Showing posts with label William Jackson. Show all posts
Showing posts with label William Jackson. Show all posts

02 December 2012

Coming together

DRUMatiX presented the first of two nights of performance for its 15-year retrospective. William Jackson introduced it at one stage by noting that percussion is the oldest of musical forms and that’s “inexhaustibly diverse”. I’ve been thinking about both those claims. It’s easy to think that it’s the oldest musical form. Certainly, it’s basic, requires no complex and constructed instruments although it wields a few these days. There’s something essential and would-be prehistoric about slapping or slamming or hitting one thing against another, and there’s lots of timber amongst the instruments and that’s a product that’s been around forever. The other claim is inexhaustibly diverse. That’s more difficult, but this concert showed a vast array of styles and dynamics and tuned and untuned instruments, so maybe it’s true. Here’s the program.

Gary’s France’s Celebration was an exciting and joyous rock drum rhythm, enhanced by three snares/toms and interspersed with a melody on glockenspiel, vibes and other tuned percussion and played by an array of performers across the stage.
Next was Kalabash, the first Nigel Westalake tune, this one played on two wonderfully thuddy and luminous marimba by four players. This was all child-like tonality, bouncy and intriguing as the melody flowed over barlines in what I guessed was some sort of polyrhythm overlaying 4 and 3. It had to reference Africa, but I found that more with the later Westlake piece. Then a blindfolded duet in 3/4 with a rhythmic melody on woodblocks and accompaniment with damped toms, called Blindfold music. Bree van Reyk said she’d arranged this after noting that orchestral audiences were as interested in the choreography of percussion as by the sounds. Then some John Cage music for prepared toy piano, arranged for 4 percussionists. Then a long work of many movements, Transmutations by Anthony Pateras, performed by six percussionists on drums and cymbals and any number of other percussionable instruments laid out on a long bench in front of them, and led by a conductor. Perhaps it was here I noted the dramatic lighting and I had my own choreography moment. After interval, the first movement of Steve Reich’s Drumming, played by four performers with eight mallets on eight bongo drums. I recently gave up on a CD of this after a few minutes, but music works so much better when played live. Then Musique de Tables, by Thierry de Mey, with three women sweeping tables and tapping and clapping to three, dramatically lit charts. What a demonstration of dynamics, as I strained to hear the swishes of hands lightly drawn across folding tables. What a stunner! Then my favourite Nigel Westlake, Omphalo Centric Lecture, again with four players on two marimba, but this time accompanied by two drummers and with some African vocals and thumb piano. There were two further items on the program which maybe they didn’t; perform, or otherwise I merged in my mind with the Westlake composition. Certainly there was no change of instruments or performers.

SHORT EXERCISE 1 → Copy out the listing word for word, from its first line through the line that contains "pyautogui.click(x=328, y=332)", including both ends.

RECORDS PROVIDED →
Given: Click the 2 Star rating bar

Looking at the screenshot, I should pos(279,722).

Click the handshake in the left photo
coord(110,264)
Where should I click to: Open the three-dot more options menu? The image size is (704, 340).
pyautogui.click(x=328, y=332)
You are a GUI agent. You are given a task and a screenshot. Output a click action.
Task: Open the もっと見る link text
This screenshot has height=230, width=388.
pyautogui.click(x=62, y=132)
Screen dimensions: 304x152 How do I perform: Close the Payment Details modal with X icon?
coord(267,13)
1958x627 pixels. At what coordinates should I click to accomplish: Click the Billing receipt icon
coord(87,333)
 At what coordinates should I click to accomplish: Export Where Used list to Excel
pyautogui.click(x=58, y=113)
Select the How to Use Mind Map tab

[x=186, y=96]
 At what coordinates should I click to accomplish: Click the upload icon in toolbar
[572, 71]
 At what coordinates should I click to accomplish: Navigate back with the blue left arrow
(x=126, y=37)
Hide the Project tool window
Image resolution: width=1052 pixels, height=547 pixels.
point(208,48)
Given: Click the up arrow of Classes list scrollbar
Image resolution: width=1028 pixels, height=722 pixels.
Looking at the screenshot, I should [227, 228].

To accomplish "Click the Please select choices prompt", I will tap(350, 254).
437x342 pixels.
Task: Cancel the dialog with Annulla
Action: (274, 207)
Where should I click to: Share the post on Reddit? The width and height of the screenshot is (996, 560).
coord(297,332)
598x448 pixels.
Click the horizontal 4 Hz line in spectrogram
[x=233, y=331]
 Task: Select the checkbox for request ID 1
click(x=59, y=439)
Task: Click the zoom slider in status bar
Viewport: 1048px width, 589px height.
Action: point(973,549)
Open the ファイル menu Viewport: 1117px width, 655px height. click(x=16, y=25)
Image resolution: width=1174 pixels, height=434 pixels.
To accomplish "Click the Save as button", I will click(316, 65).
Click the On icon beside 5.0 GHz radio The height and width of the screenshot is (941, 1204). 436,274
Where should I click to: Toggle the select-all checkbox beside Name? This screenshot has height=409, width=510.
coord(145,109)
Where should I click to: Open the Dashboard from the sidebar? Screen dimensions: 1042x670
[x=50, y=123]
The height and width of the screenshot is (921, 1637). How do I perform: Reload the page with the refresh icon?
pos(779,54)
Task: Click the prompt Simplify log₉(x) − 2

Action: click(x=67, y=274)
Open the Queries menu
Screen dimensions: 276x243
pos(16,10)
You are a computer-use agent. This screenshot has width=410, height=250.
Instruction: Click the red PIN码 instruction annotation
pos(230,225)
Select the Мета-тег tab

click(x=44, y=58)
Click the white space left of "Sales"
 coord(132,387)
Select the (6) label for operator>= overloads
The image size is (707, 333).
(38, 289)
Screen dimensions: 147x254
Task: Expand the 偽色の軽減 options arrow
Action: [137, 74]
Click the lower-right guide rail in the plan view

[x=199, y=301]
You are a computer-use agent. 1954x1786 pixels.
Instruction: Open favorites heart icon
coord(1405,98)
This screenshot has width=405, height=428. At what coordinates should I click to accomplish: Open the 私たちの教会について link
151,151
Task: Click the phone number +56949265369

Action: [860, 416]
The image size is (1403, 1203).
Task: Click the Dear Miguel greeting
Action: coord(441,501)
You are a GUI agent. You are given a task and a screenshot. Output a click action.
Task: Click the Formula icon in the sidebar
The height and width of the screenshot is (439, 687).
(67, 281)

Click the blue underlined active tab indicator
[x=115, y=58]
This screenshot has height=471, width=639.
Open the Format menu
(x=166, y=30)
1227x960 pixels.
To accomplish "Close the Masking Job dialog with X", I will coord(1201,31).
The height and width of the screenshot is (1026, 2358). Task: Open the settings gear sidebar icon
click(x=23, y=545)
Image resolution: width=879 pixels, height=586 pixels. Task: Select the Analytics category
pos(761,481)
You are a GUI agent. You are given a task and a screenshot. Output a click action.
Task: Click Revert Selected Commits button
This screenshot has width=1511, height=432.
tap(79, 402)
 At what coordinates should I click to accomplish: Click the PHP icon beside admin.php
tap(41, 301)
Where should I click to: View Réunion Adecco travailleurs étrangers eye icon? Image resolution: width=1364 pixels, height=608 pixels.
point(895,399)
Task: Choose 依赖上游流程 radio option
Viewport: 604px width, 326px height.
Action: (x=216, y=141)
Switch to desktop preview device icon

SHORT EXERCISE 2 → Give the title of every musical work the concert post names.

SOLUTION 1 →
Given: Click the 2 Star rating bar

Looking at the screenshot, I should pos(279,722).

Click the handshake in the left photo
coord(110,264)
Where should I click to: Open the three-dot more options menu? The image size is (704, 340).
pyautogui.click(x=328, y=332)

SOLUTION 2 →
Celebration
Kalabash
Blindfold music
Transmutations
Drumming
Musique de Tables
Omphalo Centric Lecture